U.S. Rep. Santos says he won't resign, only leave if voted out in next election
By Richard Cowan and Moira Warburton
WASHINGTON (Reuters) - U.S. Representative George Santos said on Thursday he would vacate his seat only if he loses the next election, clarifying an earlier statement that he would resign if "142 people" asked him to because of a string of false claims he made about his work and personal background.
His initial remark about potentially bowing out came as he hurriedly exited his Capitol Hill office and entered an elevator on Thursday. "If 142 people ask for me to resign, I will resign," he said.
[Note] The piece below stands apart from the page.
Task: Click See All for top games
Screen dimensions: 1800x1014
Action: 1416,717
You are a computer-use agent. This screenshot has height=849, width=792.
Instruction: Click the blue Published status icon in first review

The first-term Republican congressman later clarified that he would only leave office if the more than 142,000 people who elected him in November vote him out in the next election in 2024.
"I was elected by 142,000 people. Until those same 142,000 people tell me they don't want me, we'll find out in two years," Santos said on a podcast, adding he would not bend to the demands of politicians and party leaders seeking his resignation.
Santos has repeatedly said he will not resign, even as pressure has grown within his own party for him to do so.
On Wednesday, more than a dozen Republicans officials, many of them from Santos' New York City-area district, demanded the newly elected congressman's resignation. By Thursday, six of his fellow Republican representatives from New York had also joined the calls for him to resign.
But House of Representatives Speaker Kevin McCarthy told reporters on Thursday that he would leave Santos' fate up to the Ethics Committee and voters, echoing comments made the previous day.
An online petition calling for Santos' resignation has been started by Citizens for Responsibility and Ethics in Washington, a nonprofit ethics watchdog organization.
Santos has admitted to fabricating much of his resume, including that he holds degrees from New York University and Baruch College and that he had worked for Goldman Sachs and Citigroup. He also claimed he was a Jew whose grandparents escaped the Nazis during World War Two.
"He's a complete and total fraud. Lied to the voters of the 3rd Congressional District in New York. Deceived and connived his way into Congress," House Democratic Leader Hakeem Jeffries, also from New York, told reporters.